MUSIC REVIEWS FROM THE HEART OF TORONTO

CHAD VANGAALEN: SHRINK DUST


Chad VanGaalen has proven he can do many things well: he is an in-demand animated video director, a budding animated film director, an illustrator, but it’s as a musician that VanGaalen has had the greatest impact on the artistic community. Two of his previous records were short-listed for the Polaris Music Prize and his last one, Diaper Island, was, for my money at least, the best Canadian album of 2011. His songs are as beautiful as they are beastly and no one genre ever over-stays its welcome. His entire catalogue of work has always walked a fine line between psychedelic rock and sensitive folk. 


Shrink Dust effectively picks up where Diaper Island left off, only this time there is a steel guitar included in the mix, thus VanGaalen has termed this his “country album.” Much has been made about the steel guitar in the pre-release press, but longtime fans can relax, the instrument just compliments what has always been Chad’s stock and trade…he hasn’t gone all Waylon Jennings on us! 


“Cut Off My Hands” starts the album off on a quiet note with only VanGaalen’s vocals and strums, but it’s his lyrical work that quickly becomes the focus with his animator’s imagination running wild with lines like: “Cut off both my hands and threw them in the sand / Watched them swim away like a pair of bloody crabs”. 


Lead-off single “Where Are You?” is played in by a groovy psychedelic rhythm section and is slowly overtaken by the haunting vocal refrain that simply asks: where are you? A natural stand-out, “Where Are You?” is a VanGaalen track you want to dance to. 

All through-out Shrink Dust there are easy references to Diaper Island; both albums had ethereal sounding lead singles (“Peace On The Rise” and “Where Are You?”); If Diaper Island’s beautiful ballad was “Sara”, then Shrink Dust’s is “Lila”; the former rocks out with “Burning Photographs”, while the latter thrashes to “Leaning On Bells”. This undoubtedly is why I am so happy to subject myself to repeated spins through Shrink Dust, because it sounds simply as if Diaper Island had been expanded into a double-album format.
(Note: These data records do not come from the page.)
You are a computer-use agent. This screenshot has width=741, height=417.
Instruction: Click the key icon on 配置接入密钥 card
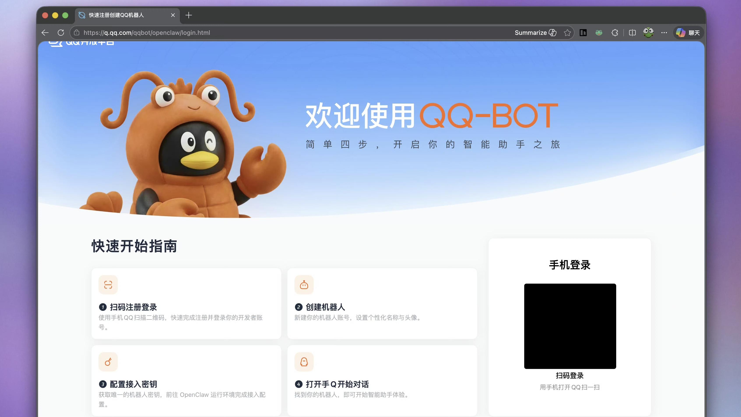pos(108,362)
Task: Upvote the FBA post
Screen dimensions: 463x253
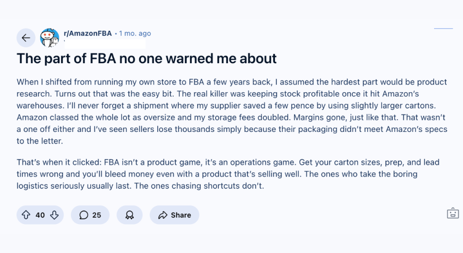Action: tap(26, 215)
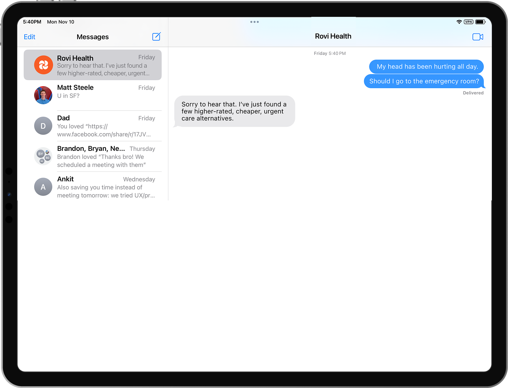Click the Edit button above the conversation list
Viewport: 508px width, 388px height.
tap(29, 37)
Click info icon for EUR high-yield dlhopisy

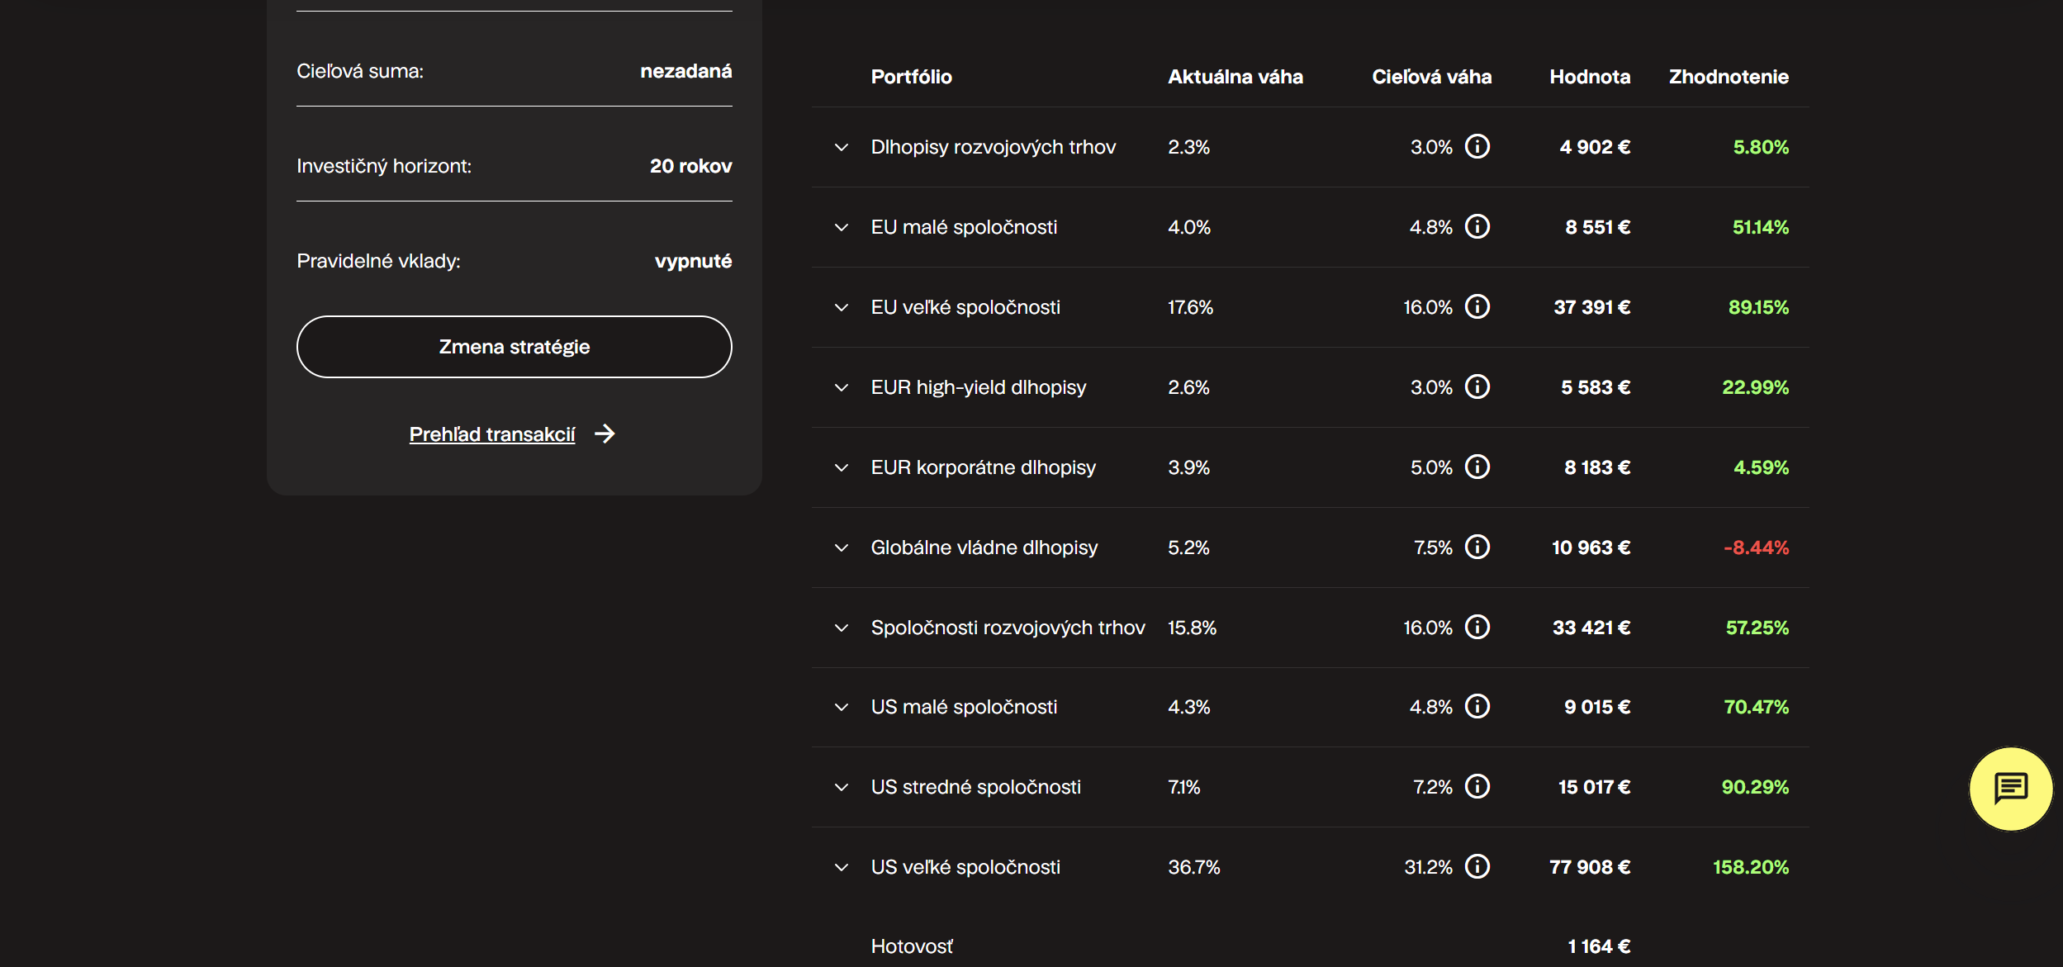1477,387
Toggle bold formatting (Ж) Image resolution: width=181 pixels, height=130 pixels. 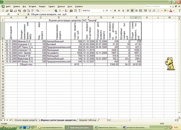115,11
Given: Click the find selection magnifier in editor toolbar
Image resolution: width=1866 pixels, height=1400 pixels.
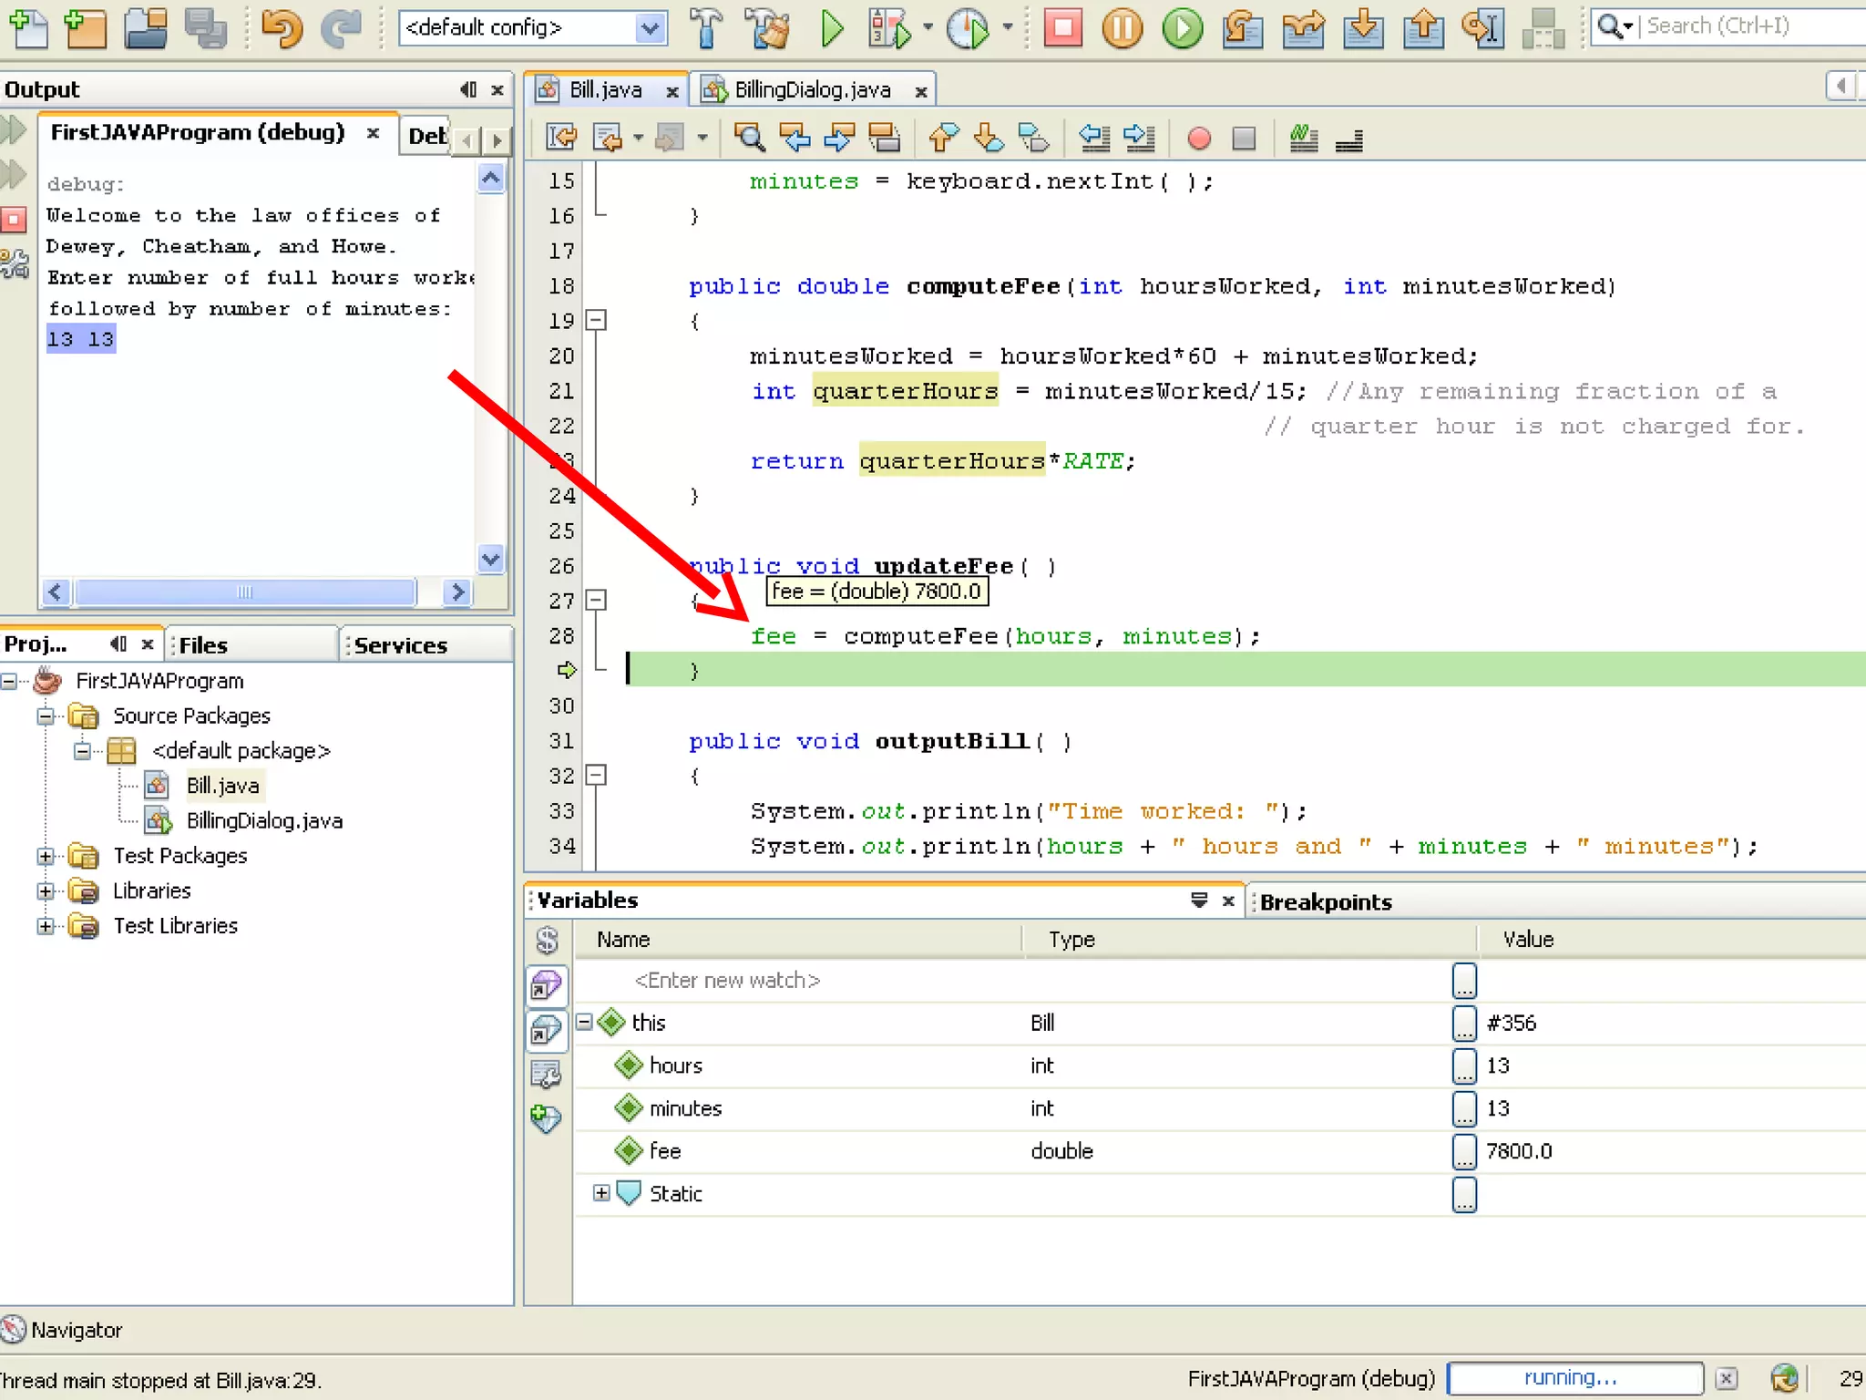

Rarely, it seems, do we as a musical community value or celebrate an artist who has found his niche and continues to swim in familiar waters. Far too often there would seem to be voices crying that an artist is just treading water or rehashing older material, but in the case of Chad VanGaalen, this is precisely what I love. I cherish the fact that his last three albums sound as though they were recorded during the same session and that I can count on an equal number of both loud and quiet songs to help me through my day. Although the records sound like they come from the same place sonically, as VanGaalen the artist and man has grown, so has his songwriting. Bravo!